Além de não ser fácil delimitar os esquemas possíveis, alerta Oliveira (2001) que nem todos os conceitos são resultantes de esquemas e que também há determinados domínios da experiência humana cujo sentido depende de mecanismos de abstração e não somente da relação corpórea. Partindo disso, a LC trabalha, então, com o conceito de metáforas, vistas como o mapa (conjunto de relações entre entidades definidas abstrata e logicamente) entre um domínio da experiência concreta e outro domínio mais abstrato. Note-se que, nesse contexto, tal conceito não se confunde com a figura de linguagem que se aprende a classificar na escola. Na perspectiva de Lakoff e Johnson (1980), a metáfora é concebida como um processo cognitivo que nos permite construir e/ou mapear esquemas mentais aprendidos de forma direta pelo nosso corpo. Tais esquemas são acionados em domínios mais abstratos cuja experimentação nos é indireta.

Lakoff e Johnson (1980) tipificam as metáforas em três subcategorias, de acordo com suas funções cognitivo-linguísticas:

1. Metáforas orientacionais – estruturam os conceitos de linearidade tendo como base orientações lineares não-metafóricas.

2. Metáforas ontológicas – projetam características de uma entidade ou substância sobre outra entidade ou substância que a priori não possui essas características. As personificações são metáforas desse tipo.

3. Metáforas estruturais – estruturam experiências ou atividades em termos de outras experiências ou atividades. São chamadas, genericamente, metáforas literais, porque são, em geral, inconscientes, automáticas e convencionais.

A partir dessas características, pode-se observar que a metáfora é uma relação de transferência de domínios conceituais e, conforme salientam Gonçalves et al. (2007, p. 43), ao discorrerem sobre o que propõem Heine et al.(1991),

a metáfora envolvida na gramaticalização, diferentemente daquela relacionada às figuras de linguagem, seria pragmaticamente motivada e voltada para a função na gramática. A partir dela não se formam novas expressões; predicações preexistentes são introduzidas em novos contextos ou aplicadas a novas situações por meio da extensão de significados: é a

‘metáfora emergente’, cuja origem, que propicia a gramaticalização, seria de natureza ‘categorial’. Esse sentido permite entender que o desenvolvimento

das estruturas gramaticais pode ser descrito em termos de algumas categorias básicas e parte sempre, unidirecionalmente, do elemento à esquerda – mais concreto.

Esse continuum metafórico de gramaticalização é mostrado por Heine et al (1991)

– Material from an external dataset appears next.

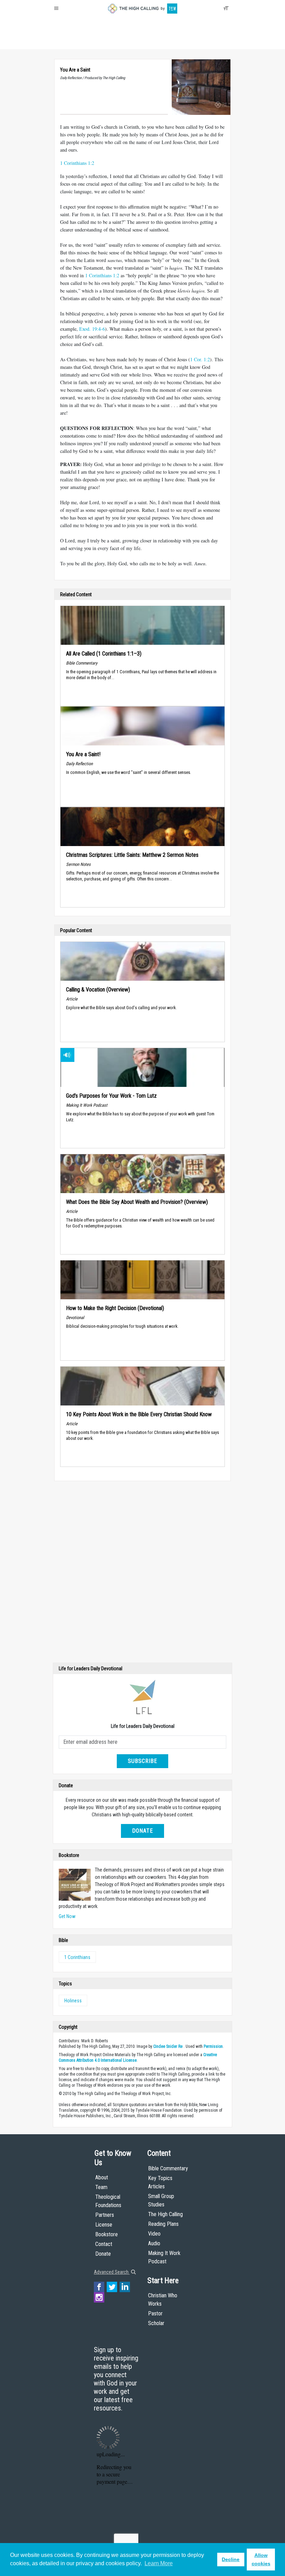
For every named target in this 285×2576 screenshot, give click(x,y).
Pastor (155, 2313)
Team (101, 2187)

apud Gonçalveset al (2007, p. 43) da seguinte forma:

PESSOA>OBJETO>ATIVIDADE>ESPAÇO> TEMPO>QUALIDADE

Interessante observar que essas transferências baseiam-se em esquemas que partem dos domínios mais concretos para domínios mais abstratos, visto que as categorias situadas mais à esquerda da escala representam conceitos mais básicos da experiência humana.

Conforme atesta Coelho (2006), ao tratar de mudanças semânticas, os processos metafóricos são facilmente reconhecidos, uma vez que em muitas ocorrências essas mudanças são credenciadas à possibilidade que a língua oferece ao falante de empregar um sentido em termos de outro. Assim, com o tempo, aquela expansão metafórica se sagra e passa a incorporar o léxico de forma tal que os falantes não têm mais consciência de tratar-se de uma extensão de usos.

Conclui-se, a partir dessas explanações que, partindo da concepção de que a gramaticalização é o resultado de manipulação conceitual, é possível compreender que tenha na metáfora um mecanismo motivador.